Soon after Danielle's disappearance on Feb. 2, the local media began to report on a tantalizing angle to the story: adulterous sex in upscale suburbs.
One radio talk-show host has turned his show for six months into an open forum for callers to offer theories about the couple's parental skills, permissive sex lives, drug use and possible culpability in the murder of their daughter.
The current edition of San Diego Magazine--known for stories about local politics and the La Jolla social scene--has a story using the Van Dam case to discuss swapping of partners by married couples. "Van Dam and Beyond: San Diego's Surprising Swinger Scene," reads the tease on the cover.
A victim advocate, Marc Klaas, who has befriended the Van Dams, said he had never seen anything to match the treatment of Danielle's parents by the media and the defense attorney.

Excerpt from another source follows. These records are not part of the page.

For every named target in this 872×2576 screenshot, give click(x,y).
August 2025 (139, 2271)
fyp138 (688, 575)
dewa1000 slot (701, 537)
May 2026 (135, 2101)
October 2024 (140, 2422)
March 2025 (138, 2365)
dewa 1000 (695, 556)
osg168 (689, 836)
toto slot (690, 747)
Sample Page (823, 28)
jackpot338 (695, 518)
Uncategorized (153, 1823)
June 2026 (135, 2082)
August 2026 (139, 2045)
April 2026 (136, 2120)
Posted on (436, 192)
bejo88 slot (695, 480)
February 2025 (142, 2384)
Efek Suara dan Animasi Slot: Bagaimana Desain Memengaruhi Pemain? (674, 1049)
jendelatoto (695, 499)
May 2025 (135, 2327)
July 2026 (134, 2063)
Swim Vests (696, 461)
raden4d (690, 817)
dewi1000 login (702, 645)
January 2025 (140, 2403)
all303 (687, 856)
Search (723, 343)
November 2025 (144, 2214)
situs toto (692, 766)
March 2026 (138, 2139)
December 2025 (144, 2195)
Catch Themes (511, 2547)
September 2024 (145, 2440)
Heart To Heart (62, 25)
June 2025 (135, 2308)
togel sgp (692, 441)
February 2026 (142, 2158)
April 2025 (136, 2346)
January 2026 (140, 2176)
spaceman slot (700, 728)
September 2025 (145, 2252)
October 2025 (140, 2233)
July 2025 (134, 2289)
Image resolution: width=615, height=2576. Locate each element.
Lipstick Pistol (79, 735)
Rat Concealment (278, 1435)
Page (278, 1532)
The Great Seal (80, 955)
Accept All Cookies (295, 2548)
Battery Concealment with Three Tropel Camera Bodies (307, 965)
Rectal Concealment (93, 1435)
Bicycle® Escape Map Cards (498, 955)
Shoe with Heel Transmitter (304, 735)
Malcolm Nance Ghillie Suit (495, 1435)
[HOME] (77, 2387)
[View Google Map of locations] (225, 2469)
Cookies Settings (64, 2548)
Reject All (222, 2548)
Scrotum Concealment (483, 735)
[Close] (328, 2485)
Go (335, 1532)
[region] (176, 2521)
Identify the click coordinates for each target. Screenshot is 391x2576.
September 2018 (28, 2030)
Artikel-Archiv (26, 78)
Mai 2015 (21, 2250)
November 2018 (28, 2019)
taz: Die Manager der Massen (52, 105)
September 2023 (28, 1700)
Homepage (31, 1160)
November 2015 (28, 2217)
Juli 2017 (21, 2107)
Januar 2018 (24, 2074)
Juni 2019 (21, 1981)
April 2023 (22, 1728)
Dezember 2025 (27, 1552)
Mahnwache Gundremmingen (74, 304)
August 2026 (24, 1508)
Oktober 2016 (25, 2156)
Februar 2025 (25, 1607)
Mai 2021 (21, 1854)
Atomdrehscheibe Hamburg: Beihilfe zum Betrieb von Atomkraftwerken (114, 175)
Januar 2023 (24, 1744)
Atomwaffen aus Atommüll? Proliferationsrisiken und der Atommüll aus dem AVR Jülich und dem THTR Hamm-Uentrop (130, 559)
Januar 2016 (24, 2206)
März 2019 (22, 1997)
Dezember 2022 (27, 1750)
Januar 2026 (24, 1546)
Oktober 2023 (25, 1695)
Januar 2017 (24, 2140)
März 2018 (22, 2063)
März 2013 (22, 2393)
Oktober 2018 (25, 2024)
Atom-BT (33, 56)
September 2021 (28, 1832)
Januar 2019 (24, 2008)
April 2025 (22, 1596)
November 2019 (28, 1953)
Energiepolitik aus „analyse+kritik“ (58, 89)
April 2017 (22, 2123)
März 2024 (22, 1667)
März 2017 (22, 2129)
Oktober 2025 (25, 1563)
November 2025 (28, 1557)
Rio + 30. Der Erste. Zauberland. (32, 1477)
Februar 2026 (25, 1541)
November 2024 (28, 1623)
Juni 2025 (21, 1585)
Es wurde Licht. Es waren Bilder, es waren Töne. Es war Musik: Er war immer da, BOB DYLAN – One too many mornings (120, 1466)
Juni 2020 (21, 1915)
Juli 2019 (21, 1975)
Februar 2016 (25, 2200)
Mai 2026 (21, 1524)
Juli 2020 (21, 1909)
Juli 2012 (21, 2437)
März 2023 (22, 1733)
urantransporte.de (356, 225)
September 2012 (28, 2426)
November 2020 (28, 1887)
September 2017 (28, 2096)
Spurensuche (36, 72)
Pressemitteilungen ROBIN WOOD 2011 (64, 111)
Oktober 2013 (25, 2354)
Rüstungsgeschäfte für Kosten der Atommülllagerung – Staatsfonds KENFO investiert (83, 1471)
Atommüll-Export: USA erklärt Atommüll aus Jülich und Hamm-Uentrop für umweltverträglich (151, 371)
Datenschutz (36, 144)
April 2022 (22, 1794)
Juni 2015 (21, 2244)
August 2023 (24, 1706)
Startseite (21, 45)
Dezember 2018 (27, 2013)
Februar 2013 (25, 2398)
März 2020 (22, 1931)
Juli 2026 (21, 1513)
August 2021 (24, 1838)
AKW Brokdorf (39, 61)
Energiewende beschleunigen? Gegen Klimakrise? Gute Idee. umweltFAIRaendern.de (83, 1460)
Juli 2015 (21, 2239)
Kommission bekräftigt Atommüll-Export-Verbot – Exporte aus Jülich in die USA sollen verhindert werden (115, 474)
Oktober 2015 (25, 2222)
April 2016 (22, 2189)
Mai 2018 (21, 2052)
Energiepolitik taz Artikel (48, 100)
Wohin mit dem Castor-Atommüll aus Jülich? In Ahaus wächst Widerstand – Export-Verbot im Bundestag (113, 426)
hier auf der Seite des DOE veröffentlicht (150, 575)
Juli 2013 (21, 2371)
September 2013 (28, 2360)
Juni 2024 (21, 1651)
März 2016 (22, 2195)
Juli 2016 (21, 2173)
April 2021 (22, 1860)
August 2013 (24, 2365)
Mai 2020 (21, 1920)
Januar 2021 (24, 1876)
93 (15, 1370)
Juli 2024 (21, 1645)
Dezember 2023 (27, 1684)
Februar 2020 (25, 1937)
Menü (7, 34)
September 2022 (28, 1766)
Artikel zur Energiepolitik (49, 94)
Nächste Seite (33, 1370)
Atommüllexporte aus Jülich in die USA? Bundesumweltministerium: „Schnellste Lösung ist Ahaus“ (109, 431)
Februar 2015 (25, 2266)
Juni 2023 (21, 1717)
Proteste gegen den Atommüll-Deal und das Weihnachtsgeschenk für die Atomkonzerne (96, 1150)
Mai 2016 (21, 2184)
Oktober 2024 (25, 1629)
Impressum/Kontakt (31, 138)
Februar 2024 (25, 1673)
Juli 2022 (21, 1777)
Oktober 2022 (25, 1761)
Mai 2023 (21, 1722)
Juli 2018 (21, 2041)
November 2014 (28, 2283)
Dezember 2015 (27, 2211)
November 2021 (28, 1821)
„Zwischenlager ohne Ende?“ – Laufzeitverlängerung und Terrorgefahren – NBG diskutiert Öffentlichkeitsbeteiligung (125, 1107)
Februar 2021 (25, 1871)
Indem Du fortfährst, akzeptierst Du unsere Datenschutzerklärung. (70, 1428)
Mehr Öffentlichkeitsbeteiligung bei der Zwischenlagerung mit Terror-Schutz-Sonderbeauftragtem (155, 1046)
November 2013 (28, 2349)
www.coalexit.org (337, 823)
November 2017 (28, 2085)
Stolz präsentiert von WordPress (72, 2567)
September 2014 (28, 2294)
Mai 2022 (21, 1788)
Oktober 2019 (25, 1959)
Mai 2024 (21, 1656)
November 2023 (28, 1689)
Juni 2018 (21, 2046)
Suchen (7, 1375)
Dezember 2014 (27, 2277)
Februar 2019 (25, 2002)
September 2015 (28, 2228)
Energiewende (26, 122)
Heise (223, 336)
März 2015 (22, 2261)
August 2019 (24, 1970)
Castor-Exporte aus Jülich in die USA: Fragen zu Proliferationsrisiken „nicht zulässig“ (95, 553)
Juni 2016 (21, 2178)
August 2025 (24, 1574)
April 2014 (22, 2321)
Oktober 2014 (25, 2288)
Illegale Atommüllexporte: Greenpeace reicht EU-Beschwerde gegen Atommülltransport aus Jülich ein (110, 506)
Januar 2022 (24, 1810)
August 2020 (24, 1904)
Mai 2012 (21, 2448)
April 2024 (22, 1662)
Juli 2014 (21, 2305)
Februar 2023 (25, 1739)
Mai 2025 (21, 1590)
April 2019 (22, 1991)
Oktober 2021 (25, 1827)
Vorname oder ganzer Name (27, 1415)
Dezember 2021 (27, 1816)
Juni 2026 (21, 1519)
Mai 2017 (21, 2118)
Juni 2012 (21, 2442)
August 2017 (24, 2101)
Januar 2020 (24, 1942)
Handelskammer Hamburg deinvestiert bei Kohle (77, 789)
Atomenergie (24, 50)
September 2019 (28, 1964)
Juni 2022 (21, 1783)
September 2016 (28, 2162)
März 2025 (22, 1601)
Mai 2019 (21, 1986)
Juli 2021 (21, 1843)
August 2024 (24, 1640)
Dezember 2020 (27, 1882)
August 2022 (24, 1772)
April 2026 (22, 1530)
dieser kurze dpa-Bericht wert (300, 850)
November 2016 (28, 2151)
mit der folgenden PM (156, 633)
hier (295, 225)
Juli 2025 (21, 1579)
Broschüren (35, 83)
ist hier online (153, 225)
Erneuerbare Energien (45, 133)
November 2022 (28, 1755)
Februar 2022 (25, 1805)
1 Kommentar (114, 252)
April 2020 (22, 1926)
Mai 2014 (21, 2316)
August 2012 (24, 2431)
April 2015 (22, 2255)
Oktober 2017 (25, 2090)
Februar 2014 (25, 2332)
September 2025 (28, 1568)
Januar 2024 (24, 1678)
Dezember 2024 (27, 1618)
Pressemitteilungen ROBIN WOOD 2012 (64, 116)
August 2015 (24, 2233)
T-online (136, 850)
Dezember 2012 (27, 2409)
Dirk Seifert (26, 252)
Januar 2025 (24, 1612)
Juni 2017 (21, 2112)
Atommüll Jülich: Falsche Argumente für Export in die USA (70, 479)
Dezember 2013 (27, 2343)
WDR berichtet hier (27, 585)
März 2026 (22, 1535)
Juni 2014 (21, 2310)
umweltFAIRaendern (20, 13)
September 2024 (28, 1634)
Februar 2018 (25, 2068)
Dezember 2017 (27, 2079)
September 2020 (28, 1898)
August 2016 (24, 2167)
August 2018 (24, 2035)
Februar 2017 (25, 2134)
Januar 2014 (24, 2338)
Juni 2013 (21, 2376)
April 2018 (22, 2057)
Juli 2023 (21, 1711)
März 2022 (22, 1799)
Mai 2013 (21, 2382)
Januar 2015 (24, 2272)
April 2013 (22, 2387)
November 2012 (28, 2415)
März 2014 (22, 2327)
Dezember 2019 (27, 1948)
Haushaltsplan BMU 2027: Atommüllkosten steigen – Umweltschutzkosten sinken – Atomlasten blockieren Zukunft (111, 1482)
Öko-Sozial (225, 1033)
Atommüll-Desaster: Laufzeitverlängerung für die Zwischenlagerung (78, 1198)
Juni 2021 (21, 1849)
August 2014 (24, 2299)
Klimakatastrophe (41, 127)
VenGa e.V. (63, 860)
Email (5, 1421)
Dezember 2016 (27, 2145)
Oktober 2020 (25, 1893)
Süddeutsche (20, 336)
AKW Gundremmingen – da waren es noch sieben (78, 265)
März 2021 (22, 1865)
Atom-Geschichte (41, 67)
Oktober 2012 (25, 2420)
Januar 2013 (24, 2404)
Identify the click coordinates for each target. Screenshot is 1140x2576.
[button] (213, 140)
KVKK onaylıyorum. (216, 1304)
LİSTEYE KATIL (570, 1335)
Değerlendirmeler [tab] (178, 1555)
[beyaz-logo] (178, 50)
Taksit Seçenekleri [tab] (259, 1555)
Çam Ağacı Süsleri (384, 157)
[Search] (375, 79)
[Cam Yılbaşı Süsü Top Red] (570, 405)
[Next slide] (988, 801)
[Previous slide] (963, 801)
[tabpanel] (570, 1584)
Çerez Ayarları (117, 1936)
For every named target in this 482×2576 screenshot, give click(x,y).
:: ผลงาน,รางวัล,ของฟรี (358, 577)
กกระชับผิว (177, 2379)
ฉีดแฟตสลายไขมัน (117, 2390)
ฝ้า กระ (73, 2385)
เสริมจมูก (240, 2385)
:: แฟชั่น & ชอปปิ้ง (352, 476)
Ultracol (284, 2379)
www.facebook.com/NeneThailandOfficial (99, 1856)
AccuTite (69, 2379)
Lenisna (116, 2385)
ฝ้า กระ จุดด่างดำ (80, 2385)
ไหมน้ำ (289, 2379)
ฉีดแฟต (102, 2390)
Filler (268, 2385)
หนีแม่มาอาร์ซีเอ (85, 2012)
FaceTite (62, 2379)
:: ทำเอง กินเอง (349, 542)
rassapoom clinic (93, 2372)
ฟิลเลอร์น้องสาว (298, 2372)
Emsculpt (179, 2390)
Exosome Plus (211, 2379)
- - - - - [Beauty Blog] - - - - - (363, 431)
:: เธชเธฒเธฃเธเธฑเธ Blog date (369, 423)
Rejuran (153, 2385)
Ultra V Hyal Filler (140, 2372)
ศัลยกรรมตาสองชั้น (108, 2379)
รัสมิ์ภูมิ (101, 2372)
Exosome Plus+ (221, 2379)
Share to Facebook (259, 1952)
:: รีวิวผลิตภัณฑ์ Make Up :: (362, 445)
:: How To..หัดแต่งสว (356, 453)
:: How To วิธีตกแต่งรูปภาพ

"These people have been so vilified, so demonized, it's horrible," said Klaas, who was pushed into activism when his daughter, Polly, was abducted and murdered in 1993.
"The centerpiece of the defense case has been to vilify the grieving parents."
Klaas and other friends of the Van Dams have particular contempt for talk-show host Rick Roberts and his "Court of Public Opinion" on KFMB-AM (760). Roberts was the first person in the local media to report on the couple's sex lives.
He provides a daily commentary on the trial and invites callers.
"It infuriates me that these people call in and pass judgment on this poor family when they can't fathom the pain of losing a child like this," said Roger Tso, a neighbor of the Van Dams and principal of a local elementary school.
Roberts makes no apologies. He believes that the Van Dams' lifestyle left them vulnerable to disreputable people who gained access to their home--a theme that Feldman has stressed.
The talk-show host notes that prosecutors argue that Westerfield was able to enter the home through a door left open to air out marijuana smoke.
"Everything you do in your life has a cost and in this case, the cost was unimaginable," he said.
Except during testimony by entomologists about the flies and other bugs found on Danielle's body, one or both of her parents have attended each day of the trial. A gag order imposed on all witnesses by Superior Court Judge William Mudd keeps them from talking to reporters, many of whom they know from the monthlong search for Danielle's body, during which they made daily pleas to the kidnapper.
"It's been very hard for them not to be able to tell their own stories to counteract all the rumors," Wintersteen said. At one point, a friend issued a news release on their behalf, denying that the family had purchased a new home and a new car.
Damon van Dam, 36, a software engineer who works for a firm under contract to telecommunications giant Qualcomm, has tried to get back to work but found it difficult. Brenda, 39, has put her job as a free-lance bookseller on hold.
Tso, whose daughter was Danielle's best friend said that whenever he has seen Brenda and Damon van Dam recently "they seem very angry but they're also in a state of disbelief."
The van Dams went with their sons--Dylan, 5, and Derrick, 10--to a cabin in Big Bear in hopes of finding some relief. During the later stages of the trial, Brenda's parents have come to San Diego, and a loyal coterie of neighbors has rallied.
As the couple left the courthouse one day, photographers jostled for position and Damon van Dam showed his annoyance.
"I would love not to be harassed," he snapped.
"It's all right, we'll make it," said his wife as she grasped his arm.